A despeito da atenção que esse tipo de abordagem ganhou, Cabral-Marques avalia ser importante reforçar os reais efeitos protetores da vacinação.
“Embora os resultados dos estudos mostrem que as terapias celulares avançadas possam vir a se estabelecer como um tratamento adjuvante importante para pacientes afetados pela COVID-19, em um futuro próximo, a prevenção da doença por meio da vacinação ainda continua sendo a melhor proteção”, alerta.
Padronização dos dados
Os ensaios de terapia celular avançada para COVID-19 foram conduzidos em 30 países, com destaque para Estados Unidos, China, Irã e Espanha. No entanto, eram estudos muito heterogêneos, não só com número de participantes muito variado, como também com desenhos e metodologias diferentes.
Dessa forma, para a realização da meta-análise, a equipe de pesquisadores fez a curadoria dos dados a serem analisados pelo banco de dados Cell Trials Data e incluíram informações sobre dados nacionais, além de excluir informações como falsos positivos e contagens duplas, por exemplo.
Os autores ressaltam que houve também variação em relação às etapas da pesquisa. Em muitos países, sobretudo na Europa, há uma regulamentação rígida sobre terapia celular humana, que limita o número de produtos de terapia celular. Dessa forma, 56% dos estudos nem sequer atingiram a fase 2 da pesquisa clínica – que abrange pacientes com a doença e tem o objetivo de estabelecer a segurança no curto prazo, a dose-resposta e a eficácia do produto. Outro limitador foi o fato de que 31% dos ensaios clínicos analisados não contavam com grupo-controle.

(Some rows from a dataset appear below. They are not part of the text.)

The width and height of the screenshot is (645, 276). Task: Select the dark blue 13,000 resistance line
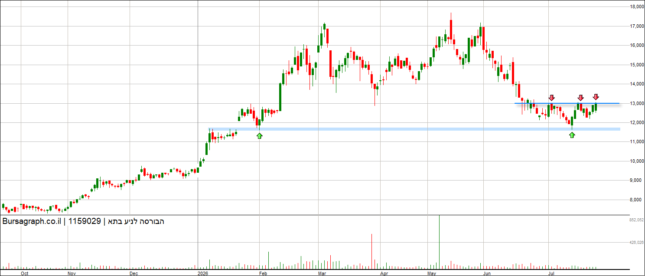567,103
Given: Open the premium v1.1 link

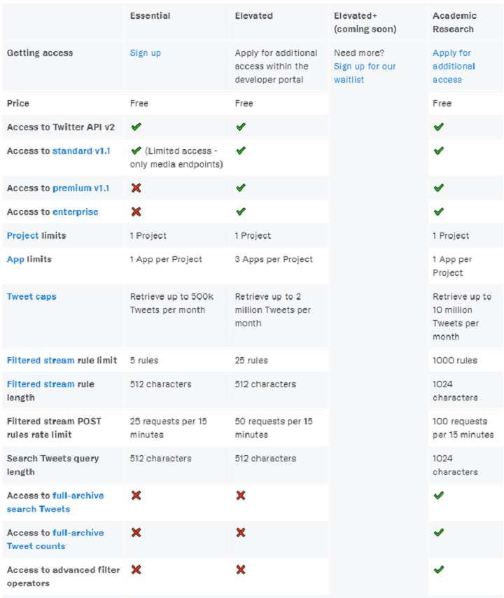Looking at the screenshot, I should click(81, 188).
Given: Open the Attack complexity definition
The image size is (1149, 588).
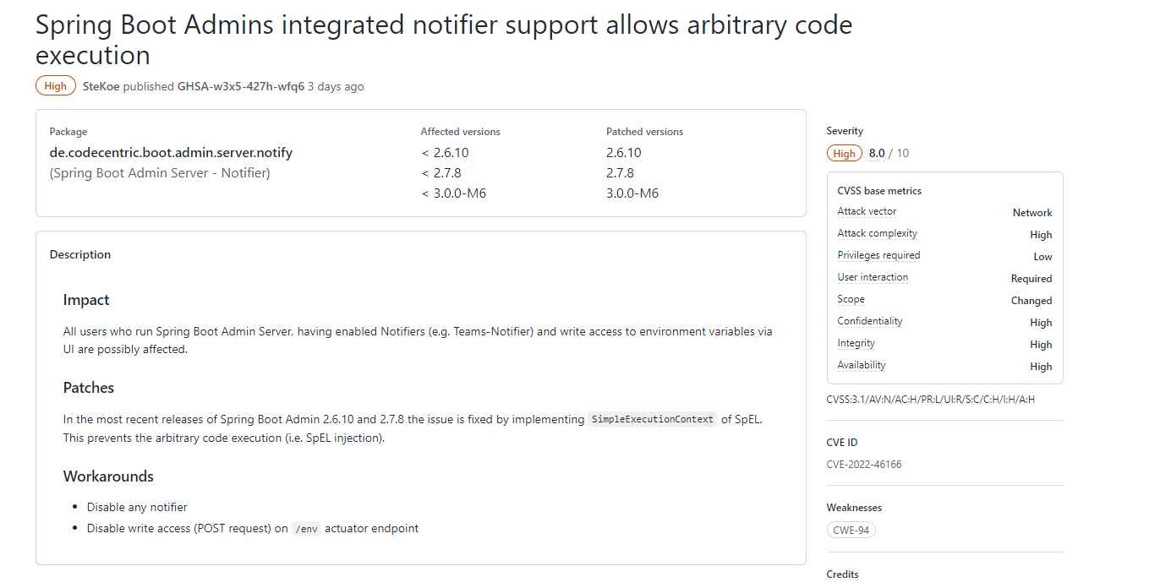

“Para chegar a esse valor de redução do risco de morte foi preciso levar em consideração os achados e características dos diferentes estudos, além de fazer algumas correções e estimativas”, explica o doutorando Igor Salerno Filgueiras, coautor do artigo de revisão.
“Existem técnicas para padronizar esses dados, eliminar vieses e ter uma visão imparcial. Isso permite chegar a conclusões que muitas vezes passam despercebidas em um estudo específico, mas, quando reforçadas por outras análises, ganham uma visão científica interessante”, avalia Dennyson Leandro M. Fonseca, bolsista de doutorado da FAPESP (Fundação de Amparo à Pesquisa do Estado de São Paulo) que integra a equipe.
O artigo ressalta ainda que os estudos que utilizaram células mesenquimais apresentavam métodos de fabricação e entrega clínica extremamente heterogêneos. “Os resultados destacam o importante papel que os produtos de terapia celular podem desempenhar como terapia adjuvante no manejo da COVID-19 e suas complicações relacionadas. Mas é preciso ainda controlar os principais parâmetros de fabricação desses produtos para garantir a comparabilidade entre os estudos”, afirma Cabral-Marques.